Work order: Present every line of the data below as a numbered list, leaving out the blank lines.

[Data for this exercise — start]

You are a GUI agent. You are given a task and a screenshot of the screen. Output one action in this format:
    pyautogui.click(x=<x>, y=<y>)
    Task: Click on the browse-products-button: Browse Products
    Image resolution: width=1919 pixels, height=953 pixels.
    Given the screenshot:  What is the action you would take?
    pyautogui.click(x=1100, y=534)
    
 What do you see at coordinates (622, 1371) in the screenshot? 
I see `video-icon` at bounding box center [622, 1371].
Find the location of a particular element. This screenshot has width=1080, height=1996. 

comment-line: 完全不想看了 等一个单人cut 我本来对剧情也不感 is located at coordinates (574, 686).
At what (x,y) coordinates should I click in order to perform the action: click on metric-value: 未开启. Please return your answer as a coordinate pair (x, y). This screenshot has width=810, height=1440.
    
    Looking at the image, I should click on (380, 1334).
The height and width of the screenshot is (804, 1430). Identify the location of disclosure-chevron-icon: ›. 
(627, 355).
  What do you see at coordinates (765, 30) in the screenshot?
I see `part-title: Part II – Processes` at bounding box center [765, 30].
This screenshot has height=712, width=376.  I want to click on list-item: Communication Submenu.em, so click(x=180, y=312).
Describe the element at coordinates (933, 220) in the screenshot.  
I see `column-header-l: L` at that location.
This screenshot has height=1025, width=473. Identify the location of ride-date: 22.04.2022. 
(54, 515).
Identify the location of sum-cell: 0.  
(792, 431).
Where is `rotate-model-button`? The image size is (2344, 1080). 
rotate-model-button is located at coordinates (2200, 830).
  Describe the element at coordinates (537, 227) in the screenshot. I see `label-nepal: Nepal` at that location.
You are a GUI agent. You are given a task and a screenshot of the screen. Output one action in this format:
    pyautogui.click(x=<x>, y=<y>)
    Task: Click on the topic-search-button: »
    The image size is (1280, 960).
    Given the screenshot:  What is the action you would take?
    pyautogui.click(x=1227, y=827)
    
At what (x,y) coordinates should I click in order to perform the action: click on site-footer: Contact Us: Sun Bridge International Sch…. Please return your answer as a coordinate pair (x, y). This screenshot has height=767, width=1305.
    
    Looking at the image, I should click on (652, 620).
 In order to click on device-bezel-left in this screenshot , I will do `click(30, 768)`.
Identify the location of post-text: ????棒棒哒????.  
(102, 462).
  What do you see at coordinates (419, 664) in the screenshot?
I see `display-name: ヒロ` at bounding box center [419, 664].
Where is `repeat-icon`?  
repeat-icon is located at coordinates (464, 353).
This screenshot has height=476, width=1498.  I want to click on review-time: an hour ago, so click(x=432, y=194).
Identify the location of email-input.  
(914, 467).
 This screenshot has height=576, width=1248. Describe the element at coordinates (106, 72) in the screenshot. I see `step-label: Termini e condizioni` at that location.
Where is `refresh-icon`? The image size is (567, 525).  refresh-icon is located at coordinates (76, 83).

[Data for this exercise — finish]

Solution to this exercise:
1. You are a GUI agent. You are given a task and a screenshot of the screen. Output one action in this format:
2.     pyautogui.click(x=<x>, y=<y>)
3.     Task: Click on the browse-products-button: Browse Products
4.     Image resolution: width=1919 pixels, height=953 pixels.
5.     Given the screenshot:  What is the action you would take?
6.     pyautogui.click(x=1100, y=534)
7.  What do you see at coordinates (622, 1371) in the screenshot? 
8. I see `video-icon` at bounding box center [622, 1371].
9. Find the location of a particular element. This screenshot has width=1080, height=1996. 
10. comment-line: 完全不想看了 等一个单人cut 我本来对剧情也不感 is located at coordinates (574, 686).
11. At what (x,y) coordinates should I click in order to perform the action: click on metric-value: 未开启. Please return your answer as a coordinate pair (x, y). This screenshot has width=810, height=1440.
12.     Looking at the image, I should click on (380, 1334).
13. The height and width of the screenshot is (804, 1430). Identify the location of disclosure-chevron-icon: ›. 
14. (627, 355).
15.   What do you see at coordinates (765, 30) in the screenshot?
16. I see `part-title: Part II – Processes` at bounding box center [765, 30].
17. This screenshot has height=712, width=376.  I want to click on list-item: Communication Submenu.em, so click(x=180, y=312).
18. Describe the element at coordinates (933, 220) in the screenshot.  
19. I see `column-header-l: L` at that location.
20. This screenshot has height=1025, width=473. Identify the location of ride-date: 22.04.2022. 
21. (54, 515).
22. Identify the location of sum-cell: 0.  
23. (792, 431).
24. Where is `rotate-model-button`? The image size is (2344, 1080). 
25. rotate-model-button is located at coordinates (2200, 830).
26.   Describe the element at coordinates (537, 227) in the screenshot. I see `label-nepal: Nepal` at that location.
27. You are a GUI agent. You are given a task and a screenshot of the screen. Output one action in this format:
28.     pyautogui.click(x=<x>, y=<y>)
29.     Task: Click on the topic-search-button: »
30.     The image size is (1280, 960).
31.     Given the screenshot:  What is the action you would take?
32.     pyautogui.click(x=1227, y=827)
33. At what (x,y) coordinates should I click in order to perform the action: click on site-footer: Contact Us: Sun Bridge International Sch…. Please return your answer as a coordinate pair (x, y). This screenshot has height=767, width=1305.
34.     Looking at the image, I should click on (652, 620).
35.  In order to click on device-bezel-left in this screenshot , I will do `click(30, 768)`.
36. Identify the location of post-text: ????棒棒哒????.  
37. (102, 462).
38.   What do you see at coordinates (419, 664) in the screenshot?
39. I see `display-name: ヒロ` at bounding box center [419, 664].
40. Where is `repeat-icon`?  
41. repeat-icon is located at coordinates (464, 353).
42. This screenshot has height=476, width=1498.  I want to click on review-time: an hour ago, so click(x=432, y=194).
43. Identify the location of email-input.  
44. (914, 467).
45.  This screenshot has height=576, width=1248. Describe the element at coordinates (106, 72) in the screenshot. I see `step-label: Termini e condizioni` at that location.
46. Where is `refresh-icon`? The image size is (567, 525).  refresh-icon is located at coordinates (76, 83).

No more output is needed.